Acórdão do Tribunal da Relação de Lisboa
Processo:
0043084
Nº Convencional: JTRL00033575
Relator: SIMÃO QUELHAS
Descritores: ABANDONO DE TRABALHO
RESCISÃO DE CONTRATO
ÓNUS DA PROVA
PRESUNÇÃO JURIS TANTUM
Nº do Documento: RL200105230043084
Data do Acordão: 05/23/2001
Votação: UNANIMIDADE
Texto Integral: N
Privacidade: 1
Meio Processual: APELAÇÃO.
Decisão: REVOGADA A DECISÃO.
Área Temática: DIR TRAB . CONTRAT INDIV TRAB.
Legislação Nacional: LCCT89 ART40 N1 N2 N4. CC66 ART342 N1 ART349 ART350.

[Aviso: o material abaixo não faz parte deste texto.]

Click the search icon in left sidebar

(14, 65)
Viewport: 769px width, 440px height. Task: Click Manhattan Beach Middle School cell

Sumário: 1 - Para que se considere verificada a existência do abandono do trabalho é necessário que se verifique, cumulativamente, a ausência ao serviço do trabalhador e um comportamento seu de que se possa deduzir, com segurança, a vontade de abandonar o trabalho.
2 - Os factos reveladores daquela ausência devem ser inequívocos no sentido de revelarem que o trabalhador quer pôr termo ao contrato, já que o abandono corresponde a uma rescisão do contrato.

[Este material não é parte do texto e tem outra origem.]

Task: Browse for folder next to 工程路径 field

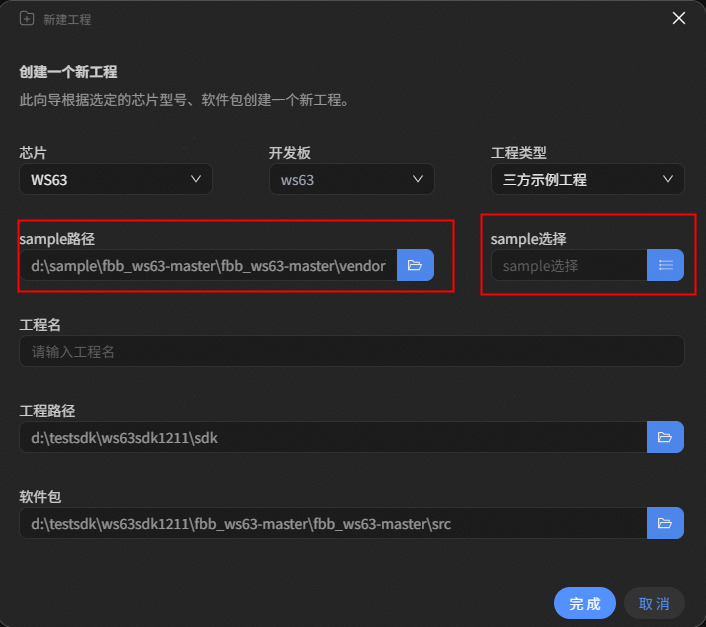Action: [x=665, y=437]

3 - Constituindo os factos integradores do abandono o fundamento constitutivo do direito da entidade patronal, cabe a esta o ónus de os alegar e provar.
4 - A tarefa relativa à prova do abandono é facilitada na hipótese prevista no nº2 do artº 40º da LCCT, já que se o trabalhador não comparecer ao serviço durante pelo menos 15 dias e não comunicar o motivo da sua ausência, presume-se que o trabalhador quer pôr termo ao contrato (por abandono do trabalho).
5 - Neste caso compete ao trabalhador ilidir a presunção do abandono do trabalho, alegando e provando a ocorrência de motivo de força maior impeditivo da comunicação da ausência.
6 - Tendo ficado demonstrado que o trabalhador sofre de doença do foro psiquiátrico e que o mesmo esteve internado no serviço de psiquiatria do H.S.M. durante o período de ausência ao trabalho, tem que se considerar ilidida a presunção prevista no artº 40º, nº2 da LCCT.